My throat tightens, my memory expands. Clear, sharp images. Wonderful memories. Age ten. Summer in Copenhagen. A magical place. Danish pancakes. Served with fresh hindbaer. Sweet raspberries. Perfect. Perfect like my life until—
Gut roiling, neck prickling, I stare at AnnaSophia and force myself to pick up the conversation. I hitch my chin toward her. “You all know me so well, but good manners dictate serving Mamá first.”
“Thank you, but I don’t care for dessert.”
“More wine?” I pitch the question softly—the better to mask the subtle sarcastic tone.
“As a matter of fact . . . ” She picks up her glass, peers at it as if it’s some kind of crystal ball, then sets it down and pushes her chair away from the table. “I’ve had enough. My headache’s better, but I’d like to lie down.”
“Tsk, tsk. Going to bed so soon after a sumptuous meal is bad for one’s digestion.”
“Another med-school lesson.” She gets to her feet and amazingly stands without swaying. “Enjoy your cookies.”
“We’ll think of you with every bite, won’t we, children?”
They nod like puppets.
Because good parents model good manners, I stand but make no effort to go to the other end of the table and offer my arm. My wife chose to drink enough to fell a sailor. It would serve her right to fall on her face. In front of her children.
Seeing her go splat could prove as entertaining as what I have planned for our bedroom.
Chapter 22
SHE
The amnesia I’d longed for with the Xanax-wine cocktail comes as soon as I fall in bed. Face-down. Without changing
clothes. The past fifteen years fade. The drug-wine combo wipes out my imagination. I am no longer a small animal running for a distant hidey-hole.
When I wake from the journey into oblivion and climb out of my hidey-hole, a bowling ball rolls from one side of my head to the other. I groan.
Thank God, the weight keeps me from lifting my head off the pillow. Or opening my eyes. Or getting out of bed to use the bathroom. Lying flat on my back in the semi-darkness, mouth dry, tongue coated with what tastes like dog shit, I feel something—hope? wishful thinking? certainty?—stir in the pit of my stomach.
Michael is not next to me. He’s not in the room. Or in the bathroom.
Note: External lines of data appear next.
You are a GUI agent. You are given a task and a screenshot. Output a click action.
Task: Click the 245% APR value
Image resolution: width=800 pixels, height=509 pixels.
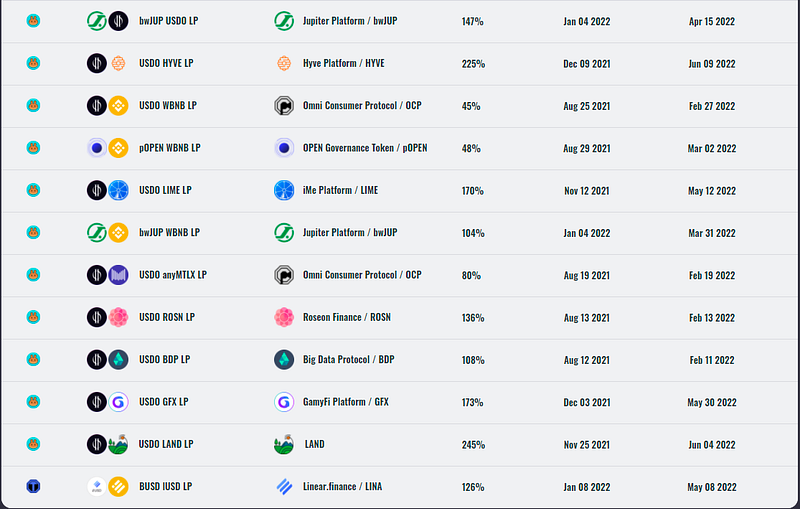point(473,444)
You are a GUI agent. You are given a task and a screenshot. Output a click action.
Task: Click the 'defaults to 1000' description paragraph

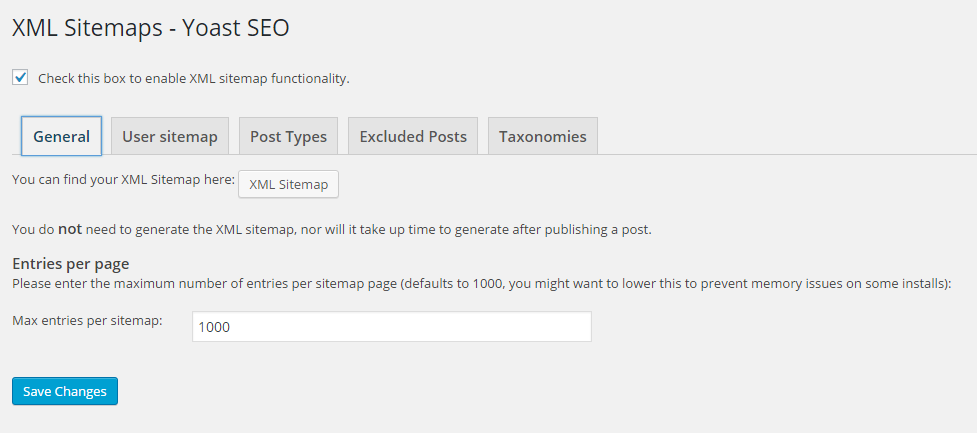point(482,284)
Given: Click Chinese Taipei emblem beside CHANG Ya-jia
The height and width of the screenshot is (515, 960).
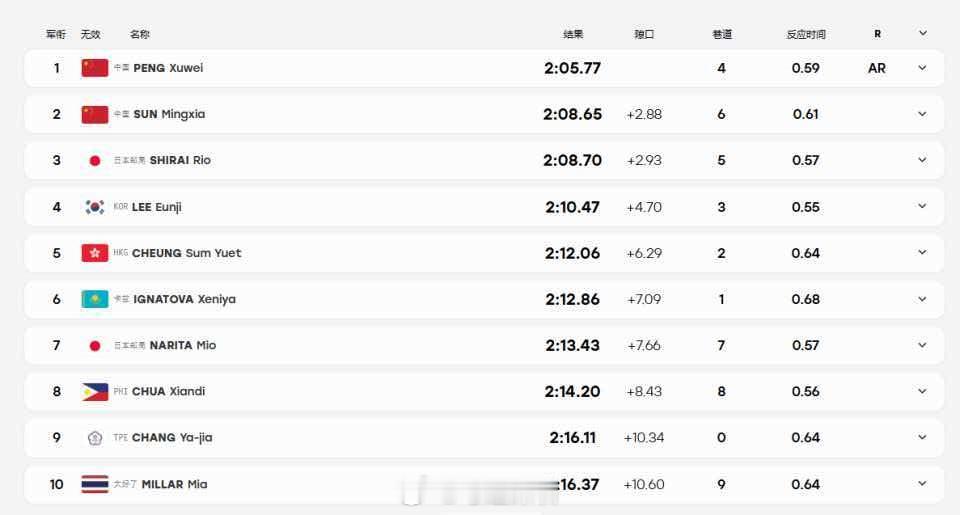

No need to ease my hand across the bed. I know the other side is empty. The sensation of lying next to a live wire is missing. The flatness of the mattress reinforces my certainty.
He’s not in the bed. The absence of the cheap perfume or his personal body odor strengthens my conviction he’s nowhere nearby.
I also know he hasn’t raped me—yet.
A shudder rips through my entire body. Unable to swing my legs over the side of the bed, I press my lips together in an attempt to maintain self-control. Tears pool in my ears.
Stop crying. I have to stop. Stop crying.
Stop crying. Think. Make sure I’m not hallucinating. I take a deep breath. And another.
Figuring out I’m still dressed in the clothes I wore to dinner requires no head movement.
Appreciating the absence of pain between my legs requires no head movement.
Crying tears of relief requires no head movement.
He must still be downstairs. With the children. Playing lord of the manor. I punch my pillow, turn over, and will each muscle wired with tension to let go. Electricity flutters in my chest.
In other circumstances, I might identify that flutter as happiness.